It’s a phone call Alice Feeney will never forget. Her agent was on the line, telling her there was interest from Hollywood in her first book, Sometimes I Lie.
“I thought I’d misheard when my agent told me Sarah Michelle Gellar had fallen in love with it and wanted to speak with me,” Alice explained.
“’Do you mean Buffy The Vampire Slayer?’ I asked him. It was a surreal moment.”
By the former BBC journalist’s own admission, it’s been one surreal moment after another over the last couple of years.
After 10 years of rejection, she was approached by 15 literary agents for Sometimes I Lie.
“Following a decade of failure, I knew this wasn’t normal,” she continued. “But after every knock back, I picked myself up and tried again.
“If you’ve wanted something so badly for so long, it’s the most incredible feeling when it happens. Everything since has been like the most wonderful dream I don’t want to wake up from.
“Within minutes of speaking with Sarah Michelle Gellar I imagined her as the main character, Amber.
“She took it to Ellen DeGeneres’ production company and the scripts are being written.
“I can’t wait to see it on screen and I’m going out for a set visit.”
Alice’s second novel, I Know Who You Are, is out this week and it’s another thriller with lots of twists and turns.

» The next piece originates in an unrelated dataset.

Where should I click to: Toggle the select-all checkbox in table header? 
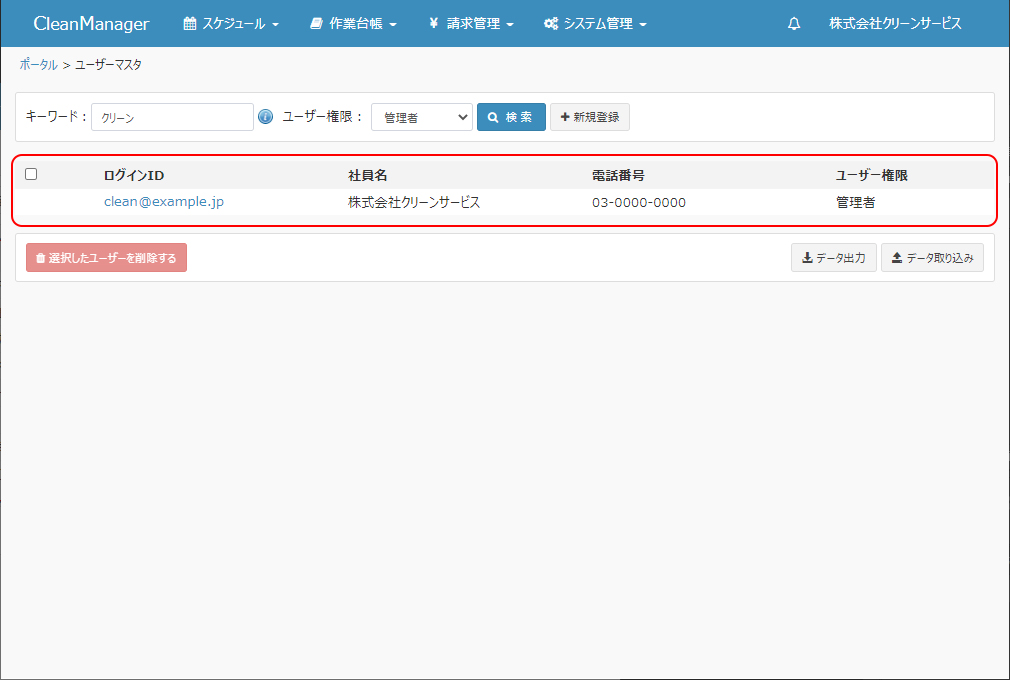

Although she writes mostly in the garden shed of her Surrey home, she makes regular trips to the Highlands to work on ideas.
“I fell in love with the Highlands when I went for the first time a few years ago. It’s like a magical wonderland and I go at least once a year now.
“I need quiet when I write. Being in the Highlands, you really do switch off and I think being there helps with the creative process.
“I’ve recently come back from there and one of the properties where I stayed was very remote and I was a little frightened.
“I’m scared of the dark, which is ridiculous, given the books I write.
“I heard a noise in the night and was terrified, but it sparked an idea for a new book and I stayed awake for three hours while I plotted it out.”
Alice has already handed in book three and is currently at work on her fourth, but she says the pressure will always be there.
“Even if I write 20 books I’ll still worry because I care,” she added. “I did feel pressure on the second – what if the first was a fluke? But everyone liked it when I handed it in.
“I feel lucky to have got through the second book syndrome. In fact, I must be the luckiest person I know.”